The DoPT has been tasked with formulating strategies to augment the quality of the officialdom.
“The inputs received as responses would be valuable in the effective management of the human resources of the government,” says the letter accompanying the questionnaire, issued last week.
The department is specifically interested in getting the views of the cadrecontrolling authorities of various services.
A cadre-controlling authority is in charge of a service concerned. For instance, the IAS is controlled by the personnel ministry, IPS by the home ministry and IFS by the external affairs ministry.
An interesting poser relates to the Sixth Pay Commission’s recommendation to abolish overtime allowance and introduce a performance-related incentive scheme.
The department wants to know to what degree the decision, if accepted, would ” disrupt” work in government offices – “to a large extent; to some extent; or not at all”. The DoPT also wants to solicit the views of various stakeholders on the issue of contractual appointments.
The questions put forth include: “Are contract appointments beneficial in the long run? Are employees appointed on contract basis able to perform the duties expected of them…? Should relaxation (of standards) be made while appointing employees on contract basis?” The questionnaire, responses to which have to be submitted by April 15, also intends to judge the performance of DoPT itself.

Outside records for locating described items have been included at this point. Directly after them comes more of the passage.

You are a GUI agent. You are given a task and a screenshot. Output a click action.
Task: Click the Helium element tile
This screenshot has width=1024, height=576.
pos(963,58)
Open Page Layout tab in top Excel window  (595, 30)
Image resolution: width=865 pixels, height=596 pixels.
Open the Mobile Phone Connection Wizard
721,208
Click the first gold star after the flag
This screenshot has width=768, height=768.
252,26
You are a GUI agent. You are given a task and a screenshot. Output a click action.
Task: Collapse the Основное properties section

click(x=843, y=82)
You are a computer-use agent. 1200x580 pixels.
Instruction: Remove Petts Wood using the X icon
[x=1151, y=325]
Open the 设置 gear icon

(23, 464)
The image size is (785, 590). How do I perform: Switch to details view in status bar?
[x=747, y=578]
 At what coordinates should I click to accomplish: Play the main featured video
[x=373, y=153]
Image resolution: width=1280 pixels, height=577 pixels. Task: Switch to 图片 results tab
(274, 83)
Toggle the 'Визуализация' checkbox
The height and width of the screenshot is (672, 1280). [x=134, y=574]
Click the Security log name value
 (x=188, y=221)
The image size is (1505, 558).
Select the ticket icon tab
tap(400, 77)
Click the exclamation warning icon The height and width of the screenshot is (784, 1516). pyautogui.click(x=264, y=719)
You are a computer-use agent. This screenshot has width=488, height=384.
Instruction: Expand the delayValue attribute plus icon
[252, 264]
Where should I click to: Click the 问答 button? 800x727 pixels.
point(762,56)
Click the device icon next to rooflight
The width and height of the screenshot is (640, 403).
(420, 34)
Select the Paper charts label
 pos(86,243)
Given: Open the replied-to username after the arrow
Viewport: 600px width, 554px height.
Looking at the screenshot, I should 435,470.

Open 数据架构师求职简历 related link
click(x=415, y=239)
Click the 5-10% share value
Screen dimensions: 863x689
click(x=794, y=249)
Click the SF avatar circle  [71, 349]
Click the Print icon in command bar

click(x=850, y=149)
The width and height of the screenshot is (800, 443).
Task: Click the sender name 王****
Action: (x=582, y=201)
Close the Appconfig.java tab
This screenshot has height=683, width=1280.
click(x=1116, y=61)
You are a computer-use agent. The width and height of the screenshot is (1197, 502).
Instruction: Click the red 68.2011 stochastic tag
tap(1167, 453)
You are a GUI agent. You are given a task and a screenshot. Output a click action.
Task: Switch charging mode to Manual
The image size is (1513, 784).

The first question asks: “Do you think the policies made by DoPT are in line with the current needs of the government?” Another sensitive poser relates to the joint consultative machinery (JCM) of the government. The JCM, comprising officers and employees’ representatives, is a mechanism for addressing the issues concerning the staff members.
The DoPT wants to know how well the JCM system has worked or whether it has been unsuccessful.